Supplied records Start Marker
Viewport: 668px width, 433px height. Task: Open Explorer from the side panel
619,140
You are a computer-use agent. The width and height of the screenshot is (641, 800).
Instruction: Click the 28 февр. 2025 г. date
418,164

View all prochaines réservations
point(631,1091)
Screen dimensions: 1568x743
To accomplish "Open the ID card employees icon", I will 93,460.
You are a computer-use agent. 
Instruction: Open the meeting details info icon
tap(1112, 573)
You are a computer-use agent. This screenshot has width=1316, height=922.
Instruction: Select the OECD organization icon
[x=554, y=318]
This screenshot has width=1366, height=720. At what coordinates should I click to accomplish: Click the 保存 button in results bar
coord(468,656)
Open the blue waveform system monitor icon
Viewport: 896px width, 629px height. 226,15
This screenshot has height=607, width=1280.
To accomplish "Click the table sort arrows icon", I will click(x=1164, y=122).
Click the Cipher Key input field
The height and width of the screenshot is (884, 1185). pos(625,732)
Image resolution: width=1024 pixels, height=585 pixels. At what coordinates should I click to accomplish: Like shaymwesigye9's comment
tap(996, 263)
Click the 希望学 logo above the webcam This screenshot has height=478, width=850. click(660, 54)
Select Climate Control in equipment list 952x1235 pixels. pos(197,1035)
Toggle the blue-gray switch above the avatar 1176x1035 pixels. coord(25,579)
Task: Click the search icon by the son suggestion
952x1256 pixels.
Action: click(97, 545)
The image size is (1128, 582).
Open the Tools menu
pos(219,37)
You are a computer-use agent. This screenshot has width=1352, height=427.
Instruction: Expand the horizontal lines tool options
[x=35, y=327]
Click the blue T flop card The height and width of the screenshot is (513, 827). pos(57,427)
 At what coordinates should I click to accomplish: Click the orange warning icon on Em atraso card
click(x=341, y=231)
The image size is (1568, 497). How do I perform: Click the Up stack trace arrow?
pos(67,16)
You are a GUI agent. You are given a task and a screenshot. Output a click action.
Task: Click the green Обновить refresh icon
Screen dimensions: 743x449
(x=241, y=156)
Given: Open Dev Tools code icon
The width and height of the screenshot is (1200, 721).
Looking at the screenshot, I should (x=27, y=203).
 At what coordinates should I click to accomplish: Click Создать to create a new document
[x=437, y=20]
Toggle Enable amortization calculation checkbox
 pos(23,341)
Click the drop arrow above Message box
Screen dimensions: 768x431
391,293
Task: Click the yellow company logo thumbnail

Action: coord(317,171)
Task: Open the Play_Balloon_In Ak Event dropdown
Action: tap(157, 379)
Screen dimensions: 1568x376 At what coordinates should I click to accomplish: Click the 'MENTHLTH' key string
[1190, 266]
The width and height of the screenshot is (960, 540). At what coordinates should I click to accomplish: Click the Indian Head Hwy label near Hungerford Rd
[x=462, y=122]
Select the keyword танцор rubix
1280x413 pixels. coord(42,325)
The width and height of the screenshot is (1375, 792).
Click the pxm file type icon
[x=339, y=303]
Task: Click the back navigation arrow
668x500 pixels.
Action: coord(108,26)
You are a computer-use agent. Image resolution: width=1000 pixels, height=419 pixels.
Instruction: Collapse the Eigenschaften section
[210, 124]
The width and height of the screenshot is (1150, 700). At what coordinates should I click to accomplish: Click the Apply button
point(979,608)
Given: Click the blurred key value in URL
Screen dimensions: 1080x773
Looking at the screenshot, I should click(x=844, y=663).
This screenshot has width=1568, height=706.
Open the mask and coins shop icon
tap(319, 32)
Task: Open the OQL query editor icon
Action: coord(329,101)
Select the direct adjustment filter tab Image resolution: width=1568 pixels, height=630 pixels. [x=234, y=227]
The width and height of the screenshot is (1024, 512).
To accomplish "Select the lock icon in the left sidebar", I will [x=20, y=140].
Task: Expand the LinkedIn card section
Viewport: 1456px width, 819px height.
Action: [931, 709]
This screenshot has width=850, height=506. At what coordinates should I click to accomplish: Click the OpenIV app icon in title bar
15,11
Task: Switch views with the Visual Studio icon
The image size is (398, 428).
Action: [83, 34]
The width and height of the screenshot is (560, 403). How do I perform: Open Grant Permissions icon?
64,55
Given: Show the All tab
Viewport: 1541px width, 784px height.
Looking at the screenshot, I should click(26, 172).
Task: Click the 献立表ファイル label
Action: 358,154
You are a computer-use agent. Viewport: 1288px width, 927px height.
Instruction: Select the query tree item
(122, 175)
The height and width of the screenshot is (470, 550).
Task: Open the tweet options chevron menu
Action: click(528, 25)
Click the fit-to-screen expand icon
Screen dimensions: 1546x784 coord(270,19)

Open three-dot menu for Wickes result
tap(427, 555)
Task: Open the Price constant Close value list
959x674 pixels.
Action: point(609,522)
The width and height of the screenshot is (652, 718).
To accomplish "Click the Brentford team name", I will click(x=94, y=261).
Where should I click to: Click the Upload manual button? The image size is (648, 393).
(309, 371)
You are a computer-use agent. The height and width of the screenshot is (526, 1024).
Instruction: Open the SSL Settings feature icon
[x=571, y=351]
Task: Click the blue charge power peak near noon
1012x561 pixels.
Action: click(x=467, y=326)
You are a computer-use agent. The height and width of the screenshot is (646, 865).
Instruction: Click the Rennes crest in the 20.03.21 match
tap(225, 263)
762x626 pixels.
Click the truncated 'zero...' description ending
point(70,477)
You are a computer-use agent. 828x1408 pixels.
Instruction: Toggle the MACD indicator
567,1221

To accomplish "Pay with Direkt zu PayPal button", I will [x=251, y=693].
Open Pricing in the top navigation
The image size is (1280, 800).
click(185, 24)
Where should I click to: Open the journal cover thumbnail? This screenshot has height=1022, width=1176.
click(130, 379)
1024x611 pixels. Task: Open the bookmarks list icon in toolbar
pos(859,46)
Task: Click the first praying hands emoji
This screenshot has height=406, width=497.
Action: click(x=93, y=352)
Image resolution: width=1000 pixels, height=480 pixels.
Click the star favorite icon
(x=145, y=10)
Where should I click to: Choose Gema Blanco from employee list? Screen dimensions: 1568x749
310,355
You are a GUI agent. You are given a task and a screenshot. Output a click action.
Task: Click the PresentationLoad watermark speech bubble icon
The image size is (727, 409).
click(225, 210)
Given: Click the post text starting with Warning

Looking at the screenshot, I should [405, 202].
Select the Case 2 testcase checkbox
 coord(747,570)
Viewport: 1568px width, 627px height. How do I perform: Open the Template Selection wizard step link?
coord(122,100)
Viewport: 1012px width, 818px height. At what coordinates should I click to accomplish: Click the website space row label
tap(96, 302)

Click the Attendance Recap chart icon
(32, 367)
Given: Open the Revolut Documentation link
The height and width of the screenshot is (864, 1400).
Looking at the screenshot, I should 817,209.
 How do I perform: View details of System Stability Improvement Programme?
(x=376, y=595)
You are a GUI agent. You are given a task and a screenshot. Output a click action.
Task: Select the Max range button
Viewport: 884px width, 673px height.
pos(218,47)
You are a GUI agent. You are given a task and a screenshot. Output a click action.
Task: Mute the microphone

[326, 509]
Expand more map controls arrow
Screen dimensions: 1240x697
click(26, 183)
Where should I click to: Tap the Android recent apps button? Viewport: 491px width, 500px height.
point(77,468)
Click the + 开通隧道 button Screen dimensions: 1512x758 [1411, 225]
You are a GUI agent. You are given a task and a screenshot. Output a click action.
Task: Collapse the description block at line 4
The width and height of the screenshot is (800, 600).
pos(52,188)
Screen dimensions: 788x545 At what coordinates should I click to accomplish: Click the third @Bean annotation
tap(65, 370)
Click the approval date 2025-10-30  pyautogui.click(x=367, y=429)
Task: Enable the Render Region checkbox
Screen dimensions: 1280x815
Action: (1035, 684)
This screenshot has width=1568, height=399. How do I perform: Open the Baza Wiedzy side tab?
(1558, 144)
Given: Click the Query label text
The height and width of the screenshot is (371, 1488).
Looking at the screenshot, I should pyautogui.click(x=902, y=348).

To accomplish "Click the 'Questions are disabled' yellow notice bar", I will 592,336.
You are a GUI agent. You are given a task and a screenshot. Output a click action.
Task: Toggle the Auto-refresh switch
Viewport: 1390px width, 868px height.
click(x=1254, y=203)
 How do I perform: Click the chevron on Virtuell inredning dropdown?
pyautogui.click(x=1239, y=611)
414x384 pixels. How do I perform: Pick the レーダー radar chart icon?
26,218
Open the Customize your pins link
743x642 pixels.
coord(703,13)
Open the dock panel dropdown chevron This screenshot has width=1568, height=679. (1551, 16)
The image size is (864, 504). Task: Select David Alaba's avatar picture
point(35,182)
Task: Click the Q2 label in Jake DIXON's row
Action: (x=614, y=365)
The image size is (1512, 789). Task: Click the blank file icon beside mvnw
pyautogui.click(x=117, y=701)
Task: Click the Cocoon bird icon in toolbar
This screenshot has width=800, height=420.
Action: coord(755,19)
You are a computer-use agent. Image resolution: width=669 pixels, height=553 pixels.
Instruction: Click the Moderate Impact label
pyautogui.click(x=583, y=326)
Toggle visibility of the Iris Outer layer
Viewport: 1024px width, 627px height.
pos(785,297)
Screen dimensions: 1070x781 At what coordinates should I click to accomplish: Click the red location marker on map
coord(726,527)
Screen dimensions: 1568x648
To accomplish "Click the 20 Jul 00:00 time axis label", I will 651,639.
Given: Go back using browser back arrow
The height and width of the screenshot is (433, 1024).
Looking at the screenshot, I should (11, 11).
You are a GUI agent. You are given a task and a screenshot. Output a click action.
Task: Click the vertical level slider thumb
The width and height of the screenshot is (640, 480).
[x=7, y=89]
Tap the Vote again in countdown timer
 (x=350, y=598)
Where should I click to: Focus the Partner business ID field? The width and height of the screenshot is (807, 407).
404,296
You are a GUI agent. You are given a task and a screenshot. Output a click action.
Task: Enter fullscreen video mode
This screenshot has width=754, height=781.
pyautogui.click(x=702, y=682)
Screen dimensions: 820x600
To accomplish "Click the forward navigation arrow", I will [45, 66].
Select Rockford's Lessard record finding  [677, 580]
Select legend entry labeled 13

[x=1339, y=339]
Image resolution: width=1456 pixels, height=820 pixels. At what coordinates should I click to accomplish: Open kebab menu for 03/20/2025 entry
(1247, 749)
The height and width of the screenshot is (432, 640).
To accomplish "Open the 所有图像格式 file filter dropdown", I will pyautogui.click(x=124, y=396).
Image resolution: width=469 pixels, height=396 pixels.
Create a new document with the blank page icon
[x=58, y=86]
Supplied records End Marker
What is being asked |
Find every line in the records above that holds the word "back", and copy each one.

Response to the exercise |
Task: Click the back navigation arrow
Given: Go back using browser back arrow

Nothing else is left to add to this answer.